**Work request 1:**
Answer these questions from the article on shooting RAW:
(a) Which camera captured the first pair of images?
(b) What is the file size of the RAW file for image III?
(c) Where was image III captured?
**Work request 2:**
Resume the article on shooting RAW from the point at which it stops.

:: Document section ::

Wednesday, September 27, 2017



WHY I SHOOT RAW
By john gilbert

I have said it before and I will repeat it now, shooting in jpeg throws away valuable recoverable data.  Furthermore, when you shoot jpeg you are letting the camera “post process the image for you”.  Don’t believe me?  Do this test, go outside and shot a picture and shoot it in jpeg and then shoot it in RAW.  Download the two pictures and compare the file size of the jpeg with that of the image shot in RAW.  You should note a huge difference in the number of megapixels which make up each image.  The RAW file, depending on your camera, can be twice as big as the jpeg file.  So what happened to all those megapixels?  The camera post processed the jpeg image based on the camera’s internal stored memory data and then discarded all the pixels it did not use.  Threw them away not be seen again, co-poof, gone.  No chance of ever recovering detail in post processing.  Did you know that the discorded data could be up to 61% of the total that could have been captured?  The next images were taken with a Nikon 24megapixel camera, Nikon D750. (Click on an image to enlarge it.)
The above image was captured as a jpeg right out of the camera and consisting of 11.92MB and at a resolution of 300ppi.   When you compare this to the image below (Image II) it is obvious that the camera has applied some processing.  The RAW file below is muted or dull and flat in appearance. (Click on an image to enlarge it.)
This second image is the unprocessed RAW file and contains 28MB of data, just waiting to be processed.  Note the difference in the sizes of the two images, 11.92MB for the jpeg and 28MB for the RAW file.  That is a loss of data of approximately 57%, this will differ with various cameras but the principal will always be the same.  What happens to that data?  It is lost.

So what is so important about this?  The ability to recover highlights and shadows in post processing is lost.  Many times, as I will show later in this article, data can be recovered in processing.  Today’s cameras have the ability to record a large amount of dynamic contrast, the difference between lights and dark, which can be brought forward in the digital darkroom (computer).

Let’s look at image III taken with a Nikon 36megapixel camera, Nikon D810. Even though I used two different cameras from different periods in time the principal of lost data from shooting jpeg versus RAW is the same. Just for information this was captured at Millstream Gardens on the St. Francis River.  This RAW file is 76MB in size.  The jpeg version of this image would be about 29MB or 61% less data.  Note here that the sky appears to be washed out or overcast.  However, on the day this picture was taken there were in fact clouds in the sky.  But standing in the shade and shooting a scene that has a bright sunny background is definitely a high contrast scenario.  But like I said today’s cameras can capture a large range of light/dark contrast. (Click on an image to enlarge it.)

:::
:: Information supplied ::

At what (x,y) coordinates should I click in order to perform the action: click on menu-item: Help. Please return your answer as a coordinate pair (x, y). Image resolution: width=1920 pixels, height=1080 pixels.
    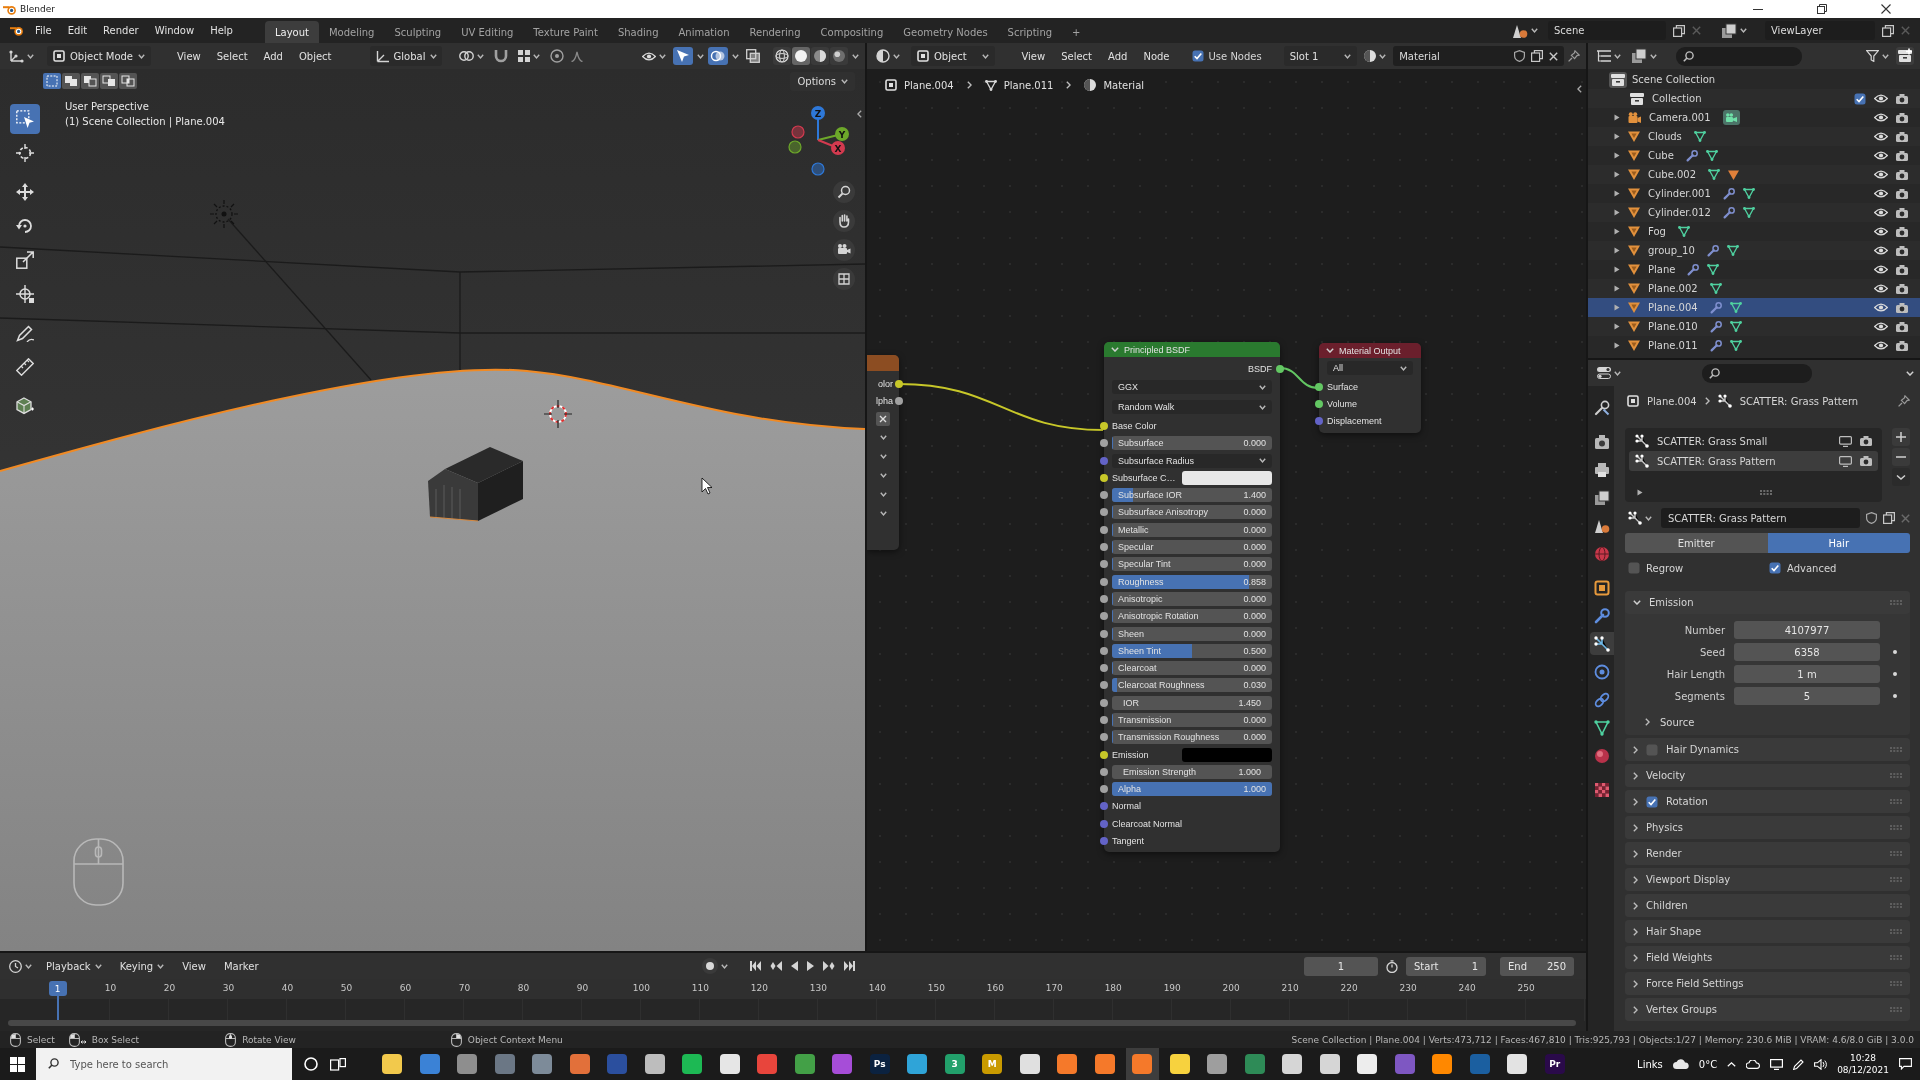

:::

**Task answer 1:**
(a) The Nikon D750, a 24-megapixel Nikon camera.
(b) 76MB.
(c) At Millstream Gardens on the St. Francis River.

**Task answer 2:**
So I am going to take this image into Photoshop and process it to bring back the details not showing but were in fact captured by the camera.  How can I do this? Because the data is still there in the RAW file, it was not discarded by the camera but in fact was captured and stored on the SD card.  This affords me the opportunity to recover as much data in the image as is possible.  I usually begin with some general adjustments in a RAW processer.  My RAW converter is “Adobe Bridge”. I use it to set the camera mode, correct for “Chromatic Aberration” should any exist and enable “Profile Correction”.  I use Layers in Photoshop to pull back the light and open up the shadwows but this can be done in “Bridge” or “Lightroom”.

Before we go any farther lets explain Chromatic Aberration and Profile Correction.  Chromatic aberration (also known as color fringing or dispersion) is a common problem in lenses which occurs when colors are incorrectly refracted (bent) by the lens, resulting in a mismatch at the focal point where the colors do not combine as they should. 
It can appear as a green or red fringe around the sharp edges of your subject.  Chromatic Aberration happens because your lens acts as a prism; bending light depending on the various properties of the glass.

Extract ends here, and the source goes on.